In theory, this divergence should offer a unique opportunity to establish ‘what works’ in these different approaches. In practice, the exercise is hampered by hard-to-compare data and a political reluctance to back comparative studies.
Much more could be done to facilitate such studies. To this end, the paper explores devolution, finance and politics, documenting areas that diverge and those where cross-border transfer of policy has occurred. It concludes by listing opportunities for cross-border learning that are being ignored.
Key findings
Learning between the different systems has occurred, albeit indirectly and despite great reluctance to share knowledge. But many more opportunities for cross-border learning are being missed and each government must strive to make data more comparable.

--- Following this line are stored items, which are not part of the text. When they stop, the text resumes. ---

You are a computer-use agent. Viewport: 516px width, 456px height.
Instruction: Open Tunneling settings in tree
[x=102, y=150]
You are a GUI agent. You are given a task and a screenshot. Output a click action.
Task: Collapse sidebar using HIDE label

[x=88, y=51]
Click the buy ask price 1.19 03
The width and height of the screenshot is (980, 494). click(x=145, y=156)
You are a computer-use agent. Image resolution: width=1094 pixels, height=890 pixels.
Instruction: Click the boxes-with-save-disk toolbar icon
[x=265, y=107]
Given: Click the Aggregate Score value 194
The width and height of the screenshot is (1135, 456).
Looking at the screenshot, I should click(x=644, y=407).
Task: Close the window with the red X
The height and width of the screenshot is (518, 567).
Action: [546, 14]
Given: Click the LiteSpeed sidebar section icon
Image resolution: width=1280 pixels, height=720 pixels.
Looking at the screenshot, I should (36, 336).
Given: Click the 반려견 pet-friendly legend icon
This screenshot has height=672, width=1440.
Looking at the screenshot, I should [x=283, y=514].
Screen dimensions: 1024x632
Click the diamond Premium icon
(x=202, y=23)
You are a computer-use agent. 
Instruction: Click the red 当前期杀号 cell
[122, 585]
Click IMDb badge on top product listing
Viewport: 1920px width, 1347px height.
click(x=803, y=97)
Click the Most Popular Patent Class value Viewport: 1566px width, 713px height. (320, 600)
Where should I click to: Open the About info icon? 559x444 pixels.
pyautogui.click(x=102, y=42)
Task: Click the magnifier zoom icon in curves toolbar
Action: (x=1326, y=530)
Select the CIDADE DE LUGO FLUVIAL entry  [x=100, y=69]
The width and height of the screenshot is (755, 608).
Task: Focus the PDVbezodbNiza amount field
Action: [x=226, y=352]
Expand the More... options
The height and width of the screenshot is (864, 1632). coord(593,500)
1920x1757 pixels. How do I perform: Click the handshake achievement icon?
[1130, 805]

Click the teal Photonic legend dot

All four countries face the same basic issues – severe financial pressure; flat or declining rates of spending; pressures from technological advance, an ageing society, obesity and other health problems. There is broad consensus on moving more care out of hospital and into communities, implying a significant reconfiguration of hospitals in each nation.
England’s adherence to and extension of market-like mechanisms in managing health differentiates it most dramatically from the other three services – which characterise themselves as having learned what not to do from the English experience.
Use of targets is an obvious example of lessons learnt. Devolved nations overcame their initial reluctance about them, once English waiting times fell sharply after targets were introduced.
Policy implications
Lack of timely and genuinely comparable data means that it is hard to say which country is getting better value for money from its health service. The four health departments should therefore agree specific indicators, establish which data is needed to make comparisons and identify how best to collect that data.
More comparable data could over time help determine whether competition is producing better or worse outcomes than more consensual, partnership-type approaches. It could also potentially answer smaller but vital questions related to organising clinical care, methods for integrating care, the merits of abolishing prescription charges among others.
In the absence of such data, academics and others should do whatever is possible with what is available.